| Source excerpt |
──────────

Moving left at the grass roots

Blue Grit: True Democrats Take Back Politics from the Politicians
Laura Flanders
Penguin Press, 2007
240 pages • $25

Review by MONIQUE DOLS

THE MIDTERM elections of November 2006 broke through the conservative stalemate in U.S. politics. Voters used the election to reject Bush’s policies and to register overwhelming opposition to the war in Iraq. In particular, the election gave lie to the conclusion that many drew in the wake of the 2002 and 2004 elections that America is divided into two irreconcilable camps—a vast sea of conservative heartland “red states” interspersed with occasional islands of embattled, liberal “blue states.”

Following the Democrats’ defeat in the 2004 elections, many liberals laid the blame on voters who were supposedly too pro-Bush. This view legitimized the party’s strategy of “bipartisanship” and appealing to the middle. For some commentators, this strategy was vindicated in the Democratic victories of 2006.

But for Laura Flanders, host of RadioNation on Air America Radio and author of Blue Grit, the election results indicated quite the opposite. Flanders traveled the country to talk to people who are fighting for “change in unexpected places.” In her research, she found that the Democratic Party’s base is far to the left of the official party. She argues that “the mental picture that progressives in general tend to have of this country is not just snobbish; it’s wrong on the local details and self-defeating.” What Flanders finds is that, in “the local details,” people’s opinions in the “red states” on all of the most contentious issues of the day are much more nuanced than most progressives would believe.

──────────

| Information shown |
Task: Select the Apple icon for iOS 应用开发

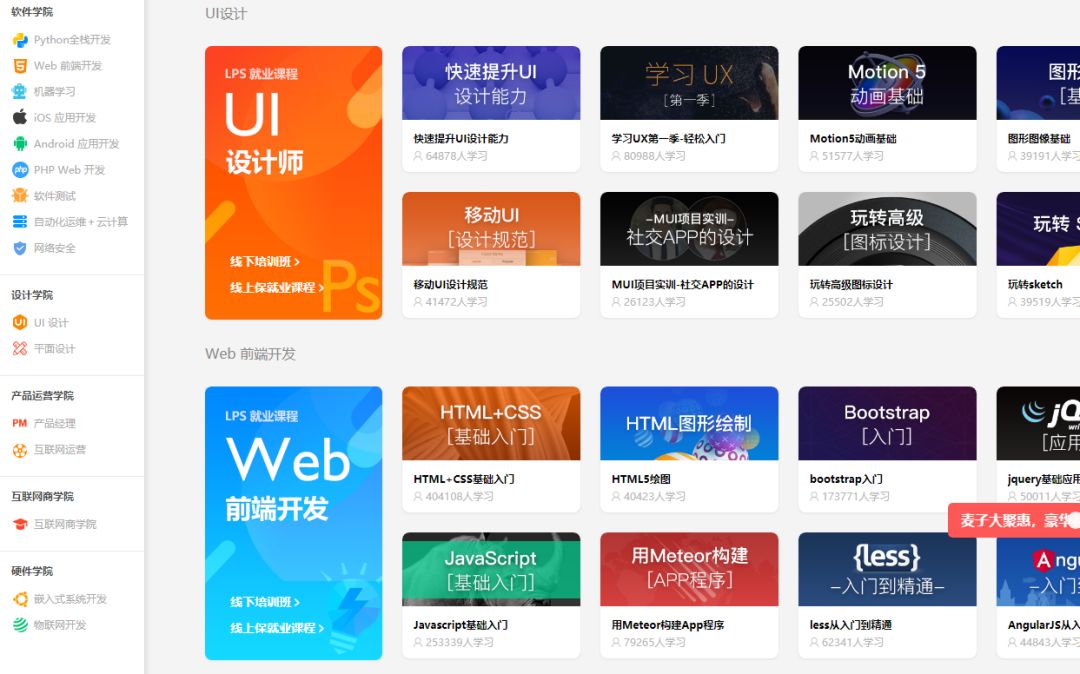Action: [x=18, y=117]
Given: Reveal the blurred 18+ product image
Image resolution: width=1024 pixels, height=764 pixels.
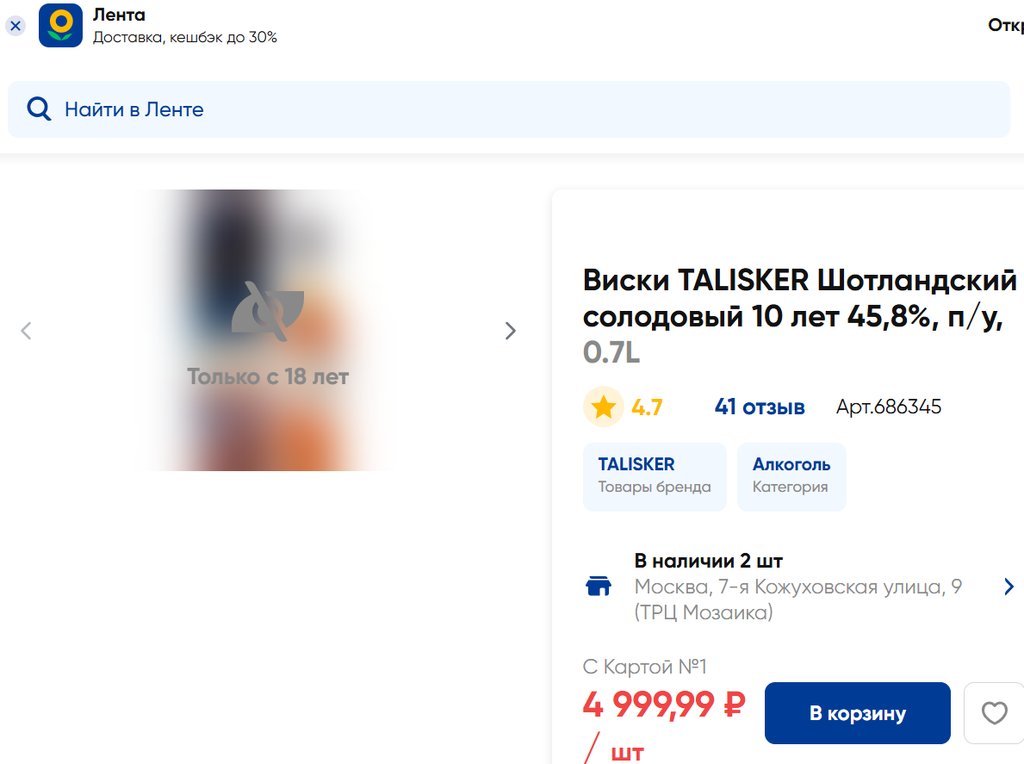Looking at the screenshot, I should 268,330.
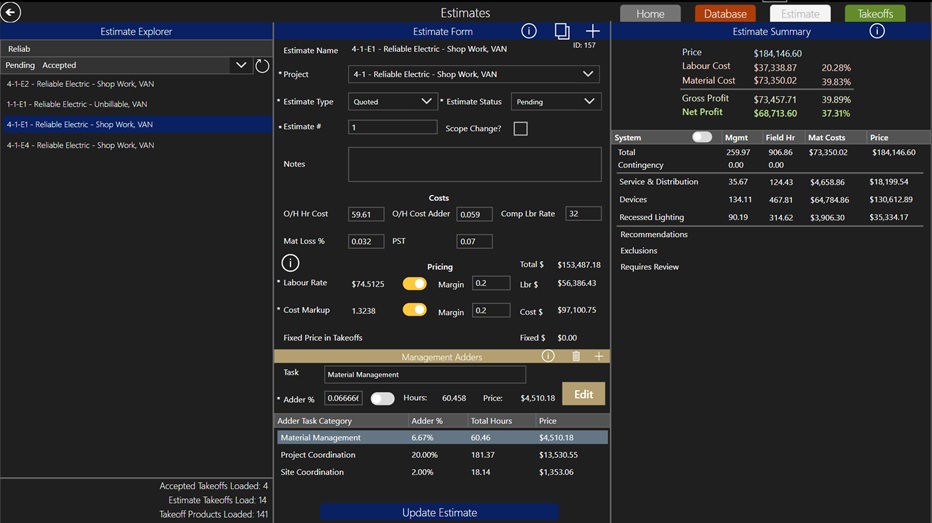Add new estimate with plus icon
The image size is (932, 523).
[593, 31]
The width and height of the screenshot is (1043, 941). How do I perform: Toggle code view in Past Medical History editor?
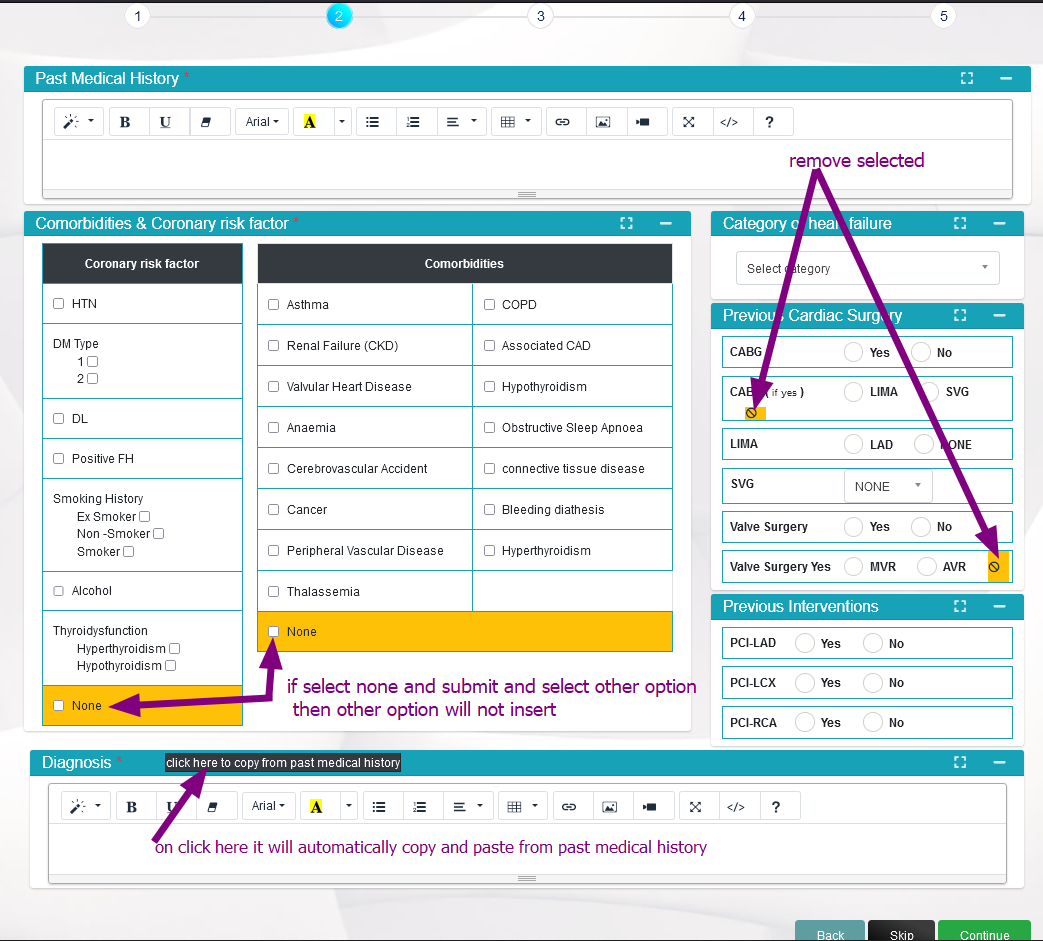[x=729, y=122]
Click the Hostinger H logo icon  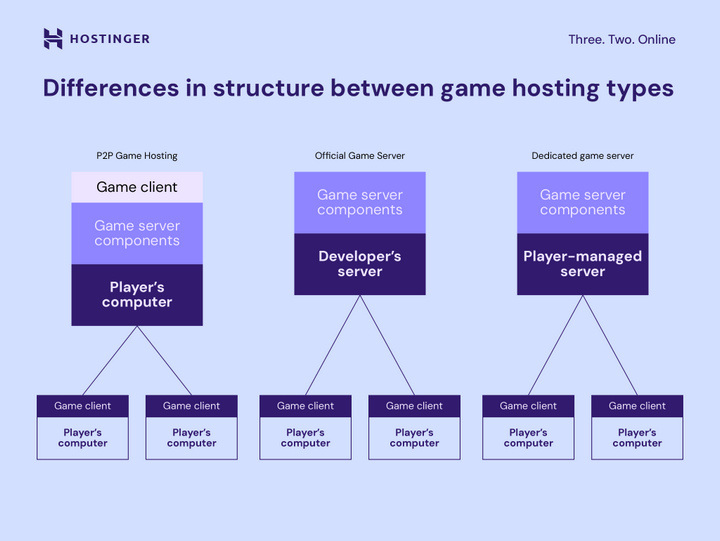pos(53,39)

──────────

| Given exercise 1 |
Return everything in the Blue Grit review from "Following the Democrats’" down to "victories of 2006.", copied word for word.
| Given exercise 2 |
Carry the Blue Grit review forward from its last sentence.

| Written reply 1 |
Following the Democrats’ defeat in the 2004 elections, many liberals laid the blame on voters who were supposedly too pro-Bush. This view legitimized the party’s strategy of “bipartisanship” and appealing to the middle. For some commentators, this strategy was vindicated in the Democratic victories of 2006.

| Written reply 2 |
Flanders argues that the Democratic electoral gains were due more to the work of local progressives than to the strategy and effort of the national party. She sees the party at a crossroads. Will it continue to follow the strategies of the “Penthouse Democrats” who are disconnected with the needs of working-class people, and never seem capable of putting up a fight? Or will the party follow the strategies of the “Blue Grit” Democrats who are the progressive grass roots of the party who get their hands dirty fighting the Right? Flanders warns:

Nobody has been talking to some folks for two decades—nobody but the organized Right. The question for Penthouse Democrats, on the other hand, is do they want to be the Blue Grit party? Rank-and-file people are taking politics back from their politicians for a reason: their lives and their communities demand relief. If the Penthouse Democrats don’t respond, those same people just might take their skills and savvy someplace else.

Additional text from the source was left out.